There is so much publicity about breast cancer awareness during the month of October, Pregnancy and Infant Loss gets swept under the rug. You all know what I mean and what I am saying. I want to scream at the top of my lungs "I AM A SURVIVOR!!!!" "MY BABY DIED, AND THERE IS NO CURE FOR THAT!!!" "WHAT ABOUT ME????" "WHERE IS MY AWARENESS, WHERE IS MY SUPPORT???" "HELLO, IS ANYBODY LISTENING?"

Thursday, October 9, 2008

OCTOBER IS PREGNANCY AND INFANT LOSS AWARENESS MONTH




This year, I continue to honor, not only my son Maddux, but all those tiny lives that have left us too soon. I will do this by continuing to reach out to newly bereaved parents and those parents who are not newly bereaved, but know all too well, that our wounds can open in an instant, and the pain and heartache is as fresh as the day our beloved child died. I will continue to be the best mom a child can have. The best wife that a husband could hope for. And a caring and productive human being.

Everyday I mourn the death of my son, but every day I am blessed by the fact that I knew him. That I was chosen to be him mommy. That he is MINE. MY SON! Today, I feel like am the luckiest mother in the world. And today, my world is a better place, because he was here.

My Special Purchase...




I ordered this necklace in September just for the month of October. This is another way I can honor Maddux. I wore this necklace at the MISS CONFERENCE and received alot of compliments. People notice Maddux's image, and they ask me about him. So, I just wanted to share this. If you are interested in purchasing one, contact Kimbra Studios type in NILMDTS in the coupon code. They will donate back to the Now I Lay Me Down to Sleep Foundation. Thanks for looking...

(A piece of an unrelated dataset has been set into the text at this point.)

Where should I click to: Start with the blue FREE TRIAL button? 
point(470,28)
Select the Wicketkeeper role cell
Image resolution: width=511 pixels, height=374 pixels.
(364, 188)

Wednesday, October 8, 2008

Kitchen Wrestling...






OMG...this was so funny. You know, like the Ultimate Fighting Championship aka UFC, only we have renamed it to the Kitchen Fighting Championship aka KFC (oh wait, that's chicken...) Chase is just about able to take down his daddy. I do think Mike had the upper hand, or butt, should I say...

Sean




Our nephew Sean will be off to Kuwait next month. He left San Diego to make his rounds to visit family before he leaves. Of course, his first stop was Denver. It was nice to see him again. He has really grown to be a remarkable man. Here are some pictures of him and Chase. Please say a prayer for him...thanks.